■ Data to process:
########
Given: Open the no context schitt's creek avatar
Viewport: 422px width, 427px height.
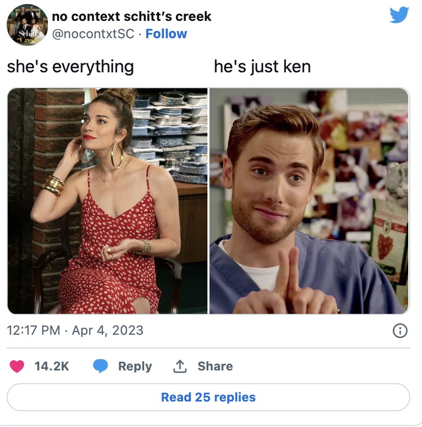Looking at the screenshot, I should [27, 25].
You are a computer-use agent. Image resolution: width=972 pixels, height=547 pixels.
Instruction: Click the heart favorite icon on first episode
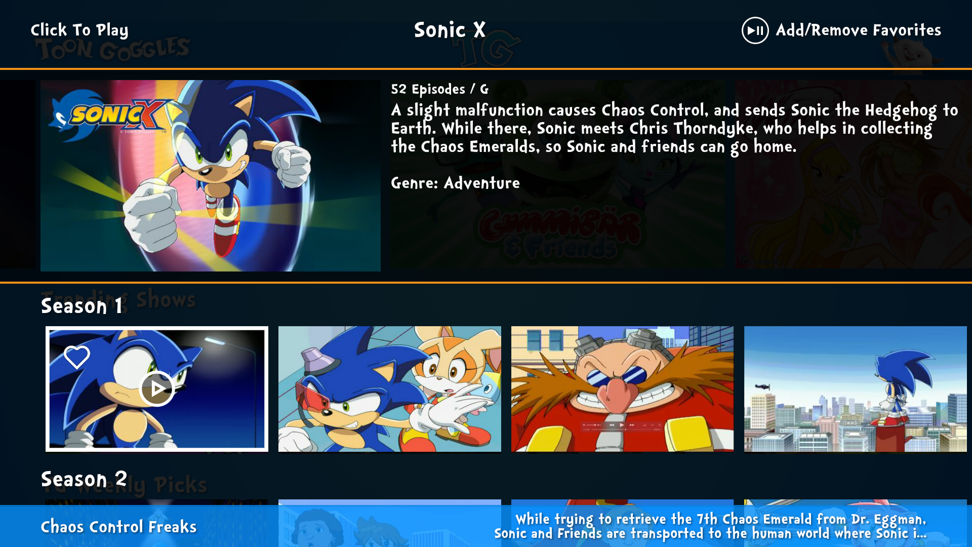click(x=77, y=357)
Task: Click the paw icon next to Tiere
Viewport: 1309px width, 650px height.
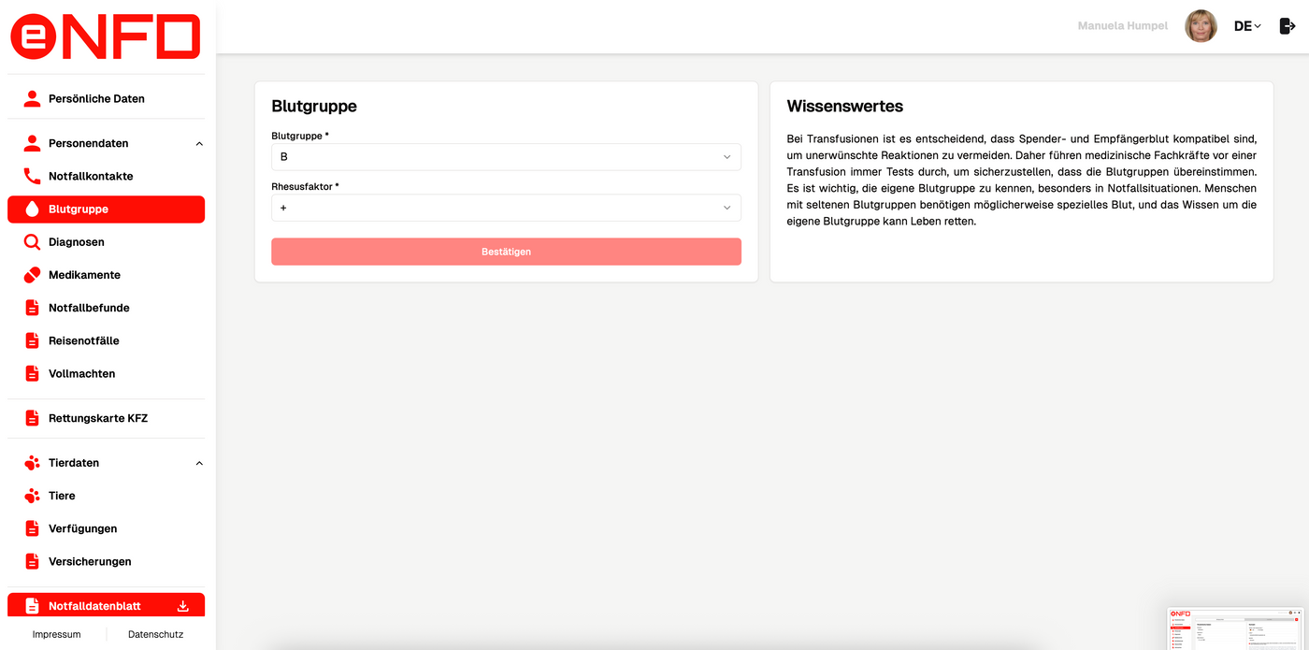Action: coord(32,496)
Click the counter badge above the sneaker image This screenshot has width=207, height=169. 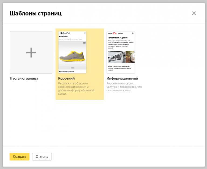click(x=84, y=43)
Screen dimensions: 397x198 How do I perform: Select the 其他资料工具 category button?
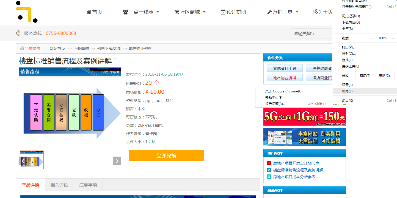point(285,68)
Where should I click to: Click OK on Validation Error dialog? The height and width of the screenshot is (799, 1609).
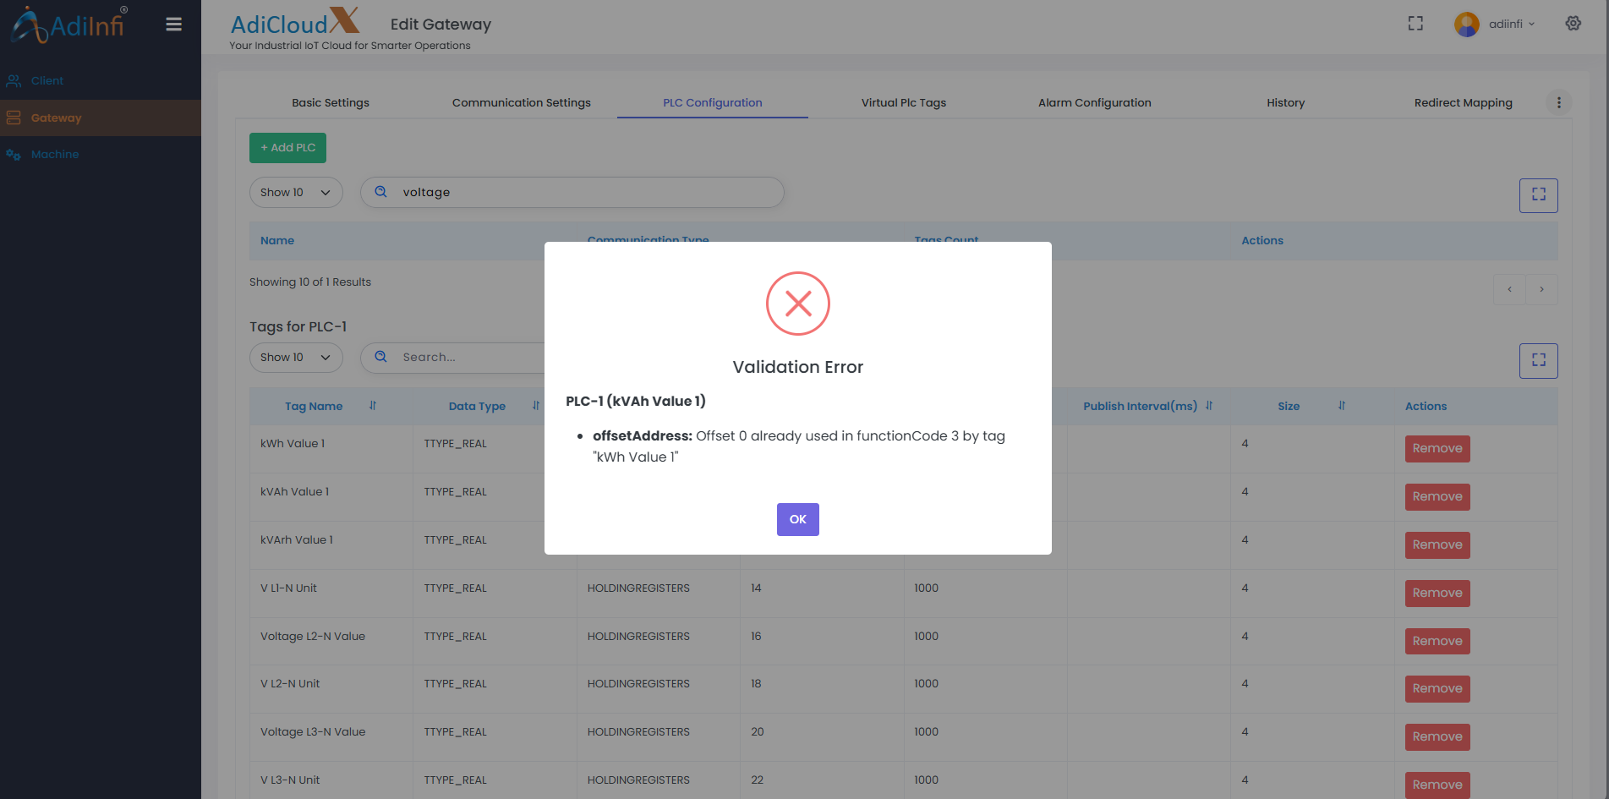pos(797,519)
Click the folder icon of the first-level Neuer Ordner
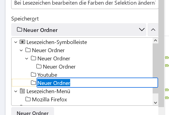The height and width of the screenshot is (115, 169). tap(28, 50)
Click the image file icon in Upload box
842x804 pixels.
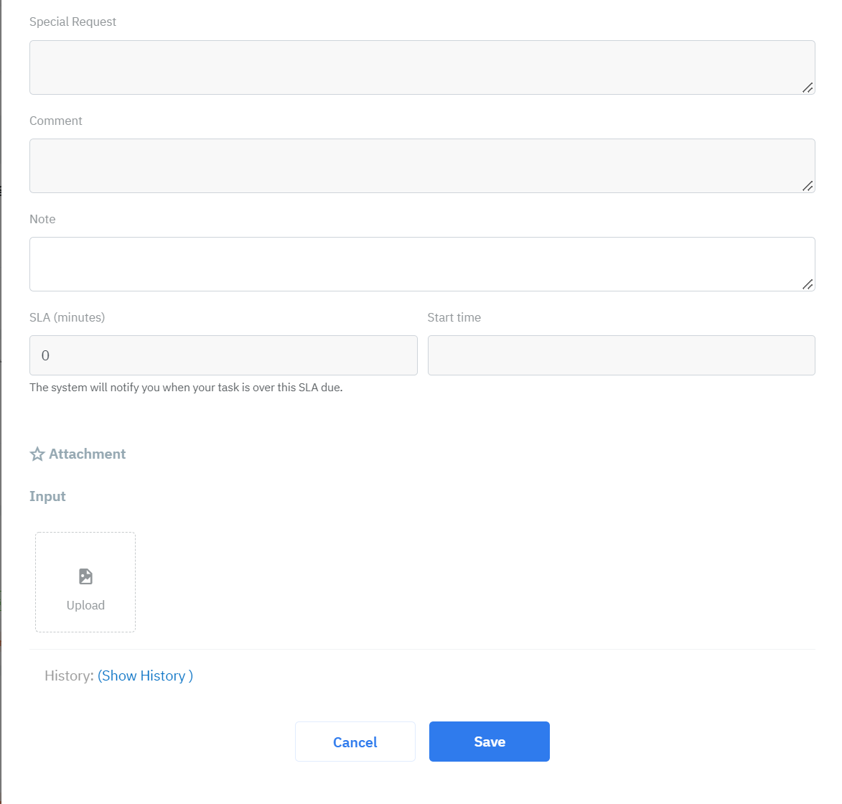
########
Switch "heart" to "star" throughout everything from the start of the records down to the line containing "click(x=77, y=357)", changing nothing else, and reproduce only those lines. Leave the pictures out of the answer.

■ Right answer:
Given: Open the no context schitt's creek avatar
Viewport: 422px width, 427px height.
Looking at the screenshot, I should [27, 25].
You are a computer-use agent. Image resolution: width=972 pixels, height=547 pixels.
Instruction: Click the star favorite icon on first episode
click(x=77, y=357)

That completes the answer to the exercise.